Devil: Welcome to Hell. Do you know why you’re here?

Me: Um…

D: Seriously?

M: …

D: Arianna, you told your kids they couldn’t have brownie dough because it would give them salmonella and then you ate that shit with your hands after they left.

M: AND ID DO IT AGAIN

@ericsshadow

When my 9 year old gets off the phone with his girlfriend, I’m going to ask him for some dating advice.

@darkmatter_wimp

I’m on a new diet where all I eat is soup on weekdays. It’s called: Miso Hungry.

@samdunsiger

ME: There’s something fishy going on here.

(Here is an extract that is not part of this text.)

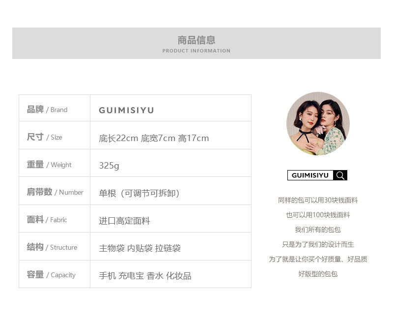Open the circular photo of two models
The height and width of the screenshot is (318, 393).
click(x=318, y=124)
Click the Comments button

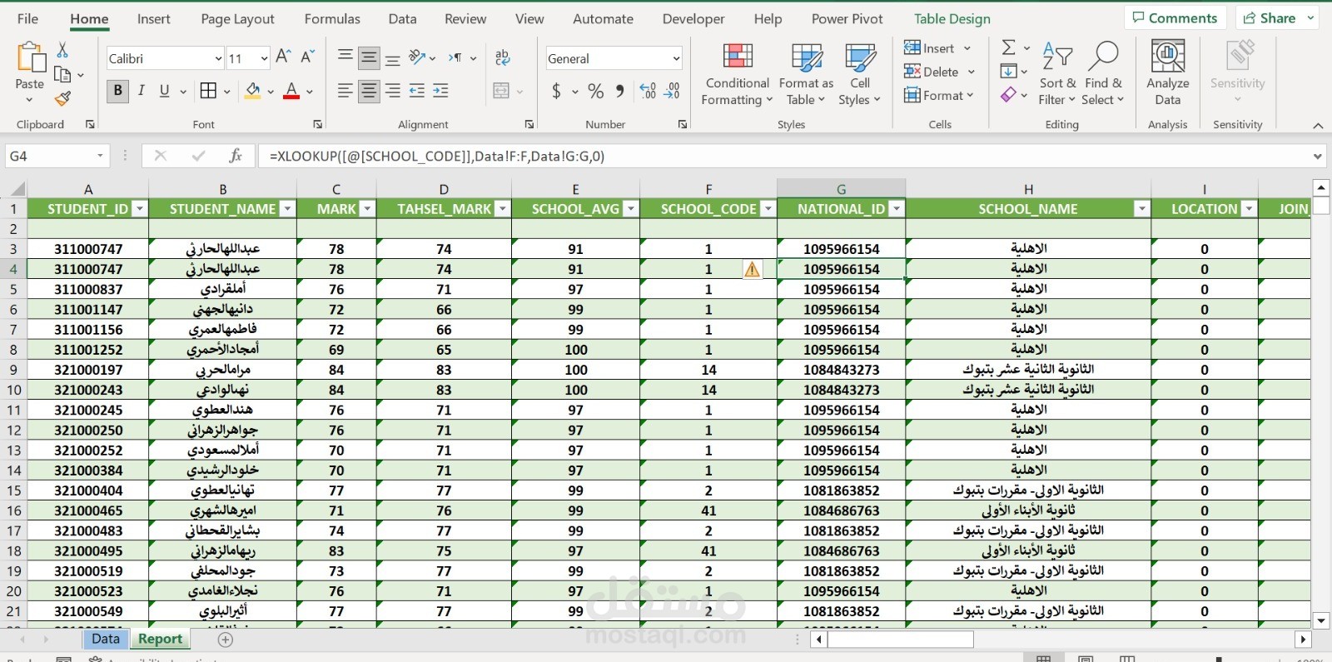tap(1175, 17)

YOU: It’s just an aquarium.

ME: Exactly.

@imdaintyaf

[Dog yoga class]
Teacher: Alright, let’s go into downward human pose
[Dogs hunch over and start pretending to text]

@UrbanDouchebag

Sometimes it’s nice to feel another body pressed up against your own, even if rigor mortis has already set it.

@DonQuickoats

If I had a piranha pond I might ask you to come over and take a close look at the lilypads

@KeetPotato

dad, why does my cake say “we dont want a talking cake”
“its a long story son”

@aveuaskew

Robber: If you ever want to see your family again do exactly as I say. Now hand me that bag!

Me: *sets bag on fire*

@climaxximus

Pigeons imply the existence of pigcenturies and pigmillennia.